What is asked: Rename "computer-use agent" to "desktop agent" wherever it occurs in the records below. Leave all other text unchanged.

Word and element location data
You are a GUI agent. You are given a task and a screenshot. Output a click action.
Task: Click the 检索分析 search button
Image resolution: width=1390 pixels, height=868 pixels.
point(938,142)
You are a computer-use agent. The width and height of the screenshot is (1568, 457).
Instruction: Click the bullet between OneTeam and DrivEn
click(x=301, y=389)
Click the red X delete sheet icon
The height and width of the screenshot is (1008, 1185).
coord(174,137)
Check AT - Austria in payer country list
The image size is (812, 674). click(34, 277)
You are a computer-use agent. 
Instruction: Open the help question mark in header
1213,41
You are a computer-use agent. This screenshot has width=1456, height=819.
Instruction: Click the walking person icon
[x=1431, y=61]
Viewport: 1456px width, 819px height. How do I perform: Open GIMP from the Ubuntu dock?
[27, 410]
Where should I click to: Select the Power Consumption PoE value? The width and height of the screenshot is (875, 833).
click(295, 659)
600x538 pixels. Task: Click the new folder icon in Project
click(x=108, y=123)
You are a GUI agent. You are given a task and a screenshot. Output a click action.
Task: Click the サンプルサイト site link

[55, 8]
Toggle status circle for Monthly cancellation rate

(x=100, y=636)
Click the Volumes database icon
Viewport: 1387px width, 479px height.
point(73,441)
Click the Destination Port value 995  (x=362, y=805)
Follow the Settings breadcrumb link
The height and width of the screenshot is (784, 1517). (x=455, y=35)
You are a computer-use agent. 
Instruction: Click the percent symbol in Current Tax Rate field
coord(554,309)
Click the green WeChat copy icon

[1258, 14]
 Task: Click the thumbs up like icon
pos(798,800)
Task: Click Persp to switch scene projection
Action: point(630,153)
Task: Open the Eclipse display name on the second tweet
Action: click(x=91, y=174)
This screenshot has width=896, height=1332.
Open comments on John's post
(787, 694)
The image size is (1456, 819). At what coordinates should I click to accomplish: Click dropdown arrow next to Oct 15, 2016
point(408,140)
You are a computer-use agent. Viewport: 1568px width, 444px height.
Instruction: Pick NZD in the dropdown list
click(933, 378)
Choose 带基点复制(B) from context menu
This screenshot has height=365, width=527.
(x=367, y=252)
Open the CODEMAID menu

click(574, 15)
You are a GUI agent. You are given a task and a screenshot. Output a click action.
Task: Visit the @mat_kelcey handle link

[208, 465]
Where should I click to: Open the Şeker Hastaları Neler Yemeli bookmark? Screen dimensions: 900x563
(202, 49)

Complete output:
You are a GUI agent. You are given a task and a screenshot. Output a click action.
Task: Click the 检索分析 search button
Image resolution: width=1390 pixels, height=868 pixels.
point(938,142)
You are a desktop agent. The width and height of the screenshot is (1568, 457).
Instruction: Click the bullet between OneTeam and DrivEn
click(x=301, y=389)
Click the red X delete sheet icon
The height and width of the screenshot is (1008, 1185).
coord(174,137)
Check AT - Austria in payer country list
The image size is (812, 674). click(34, 277)
You are a desktop agent. 
Instruction: Open the help question mark in header
1213,41
You are a desktop agent. This screenshot has width=1456, height=819.
Instruction: Click the walking person icon
[x=1431, y=61]
Viewport: 1456px width, 819px height. How do I perform: Open GIMP from the Ubuntu dock?
[27, 410]
Where should I click to: Select the Power Consumption PoE value? The width and height of the screenshot is (875, 833).
click(295, 659)
600x538 pixels. Task: Click the new folder icon in Project
click(x=108, y=123)
You are a GUI agent. You are given a task and a screenshot. Output a click action.
Task: Click the サンプルサイト site link

[55, 8]
Toggle status circle for Monthly cancellation rate

(x=100, y=636)
Click the Volumes database icon
Viewport: 1387px width, 479px height.
point(73,441)
Click the Destination Port value 995  (x=362, y=805)
Follow the Settings breadcrumb link
The height and width of the screenshot is (784, 1517). (x=455, y=35)
You are a desktop agent. 
Instruction: Click the percent symbol in Current Tax Rate field
coord(554,309)
Click the green WeChat copy icon

[1258, 14]
 Task: Click the thumbs up like icon
pos(798,800)
Task: Click Persp to switch scene projection
Action: point(630,153)
Task: Open the Eclipse display name on the second tweet
Action: click(x=91, y=174)
This screenshot has width=896, height=1332.
Open comments on John's post
(787, 694)
The image size is (1456, 819). At what coordinates should I click to accomplish: Click dropdown arrow next to Oct 15, 2016
point(408,140)
You are a desktop agent. Viewport: 1568px width, 444px height.
Instruction: Pick NZD in the dropdown list
click(933, 378)
Choose 带基点复制(B) from context menu
This screenshot has height=365, width=527.
(x=367, y=252)
Open the CODEMAID menu

click(574, 15)
You are a GUI agent. You are given a task and a screenshot. Output a click action.
Task: Visit the @mat_kelcey handle link

[208, 465]
Where should I click to: Open the Şeker Hastaları Neler Yemeli bookmark? Screen dimensions: 900x563
(202, 49)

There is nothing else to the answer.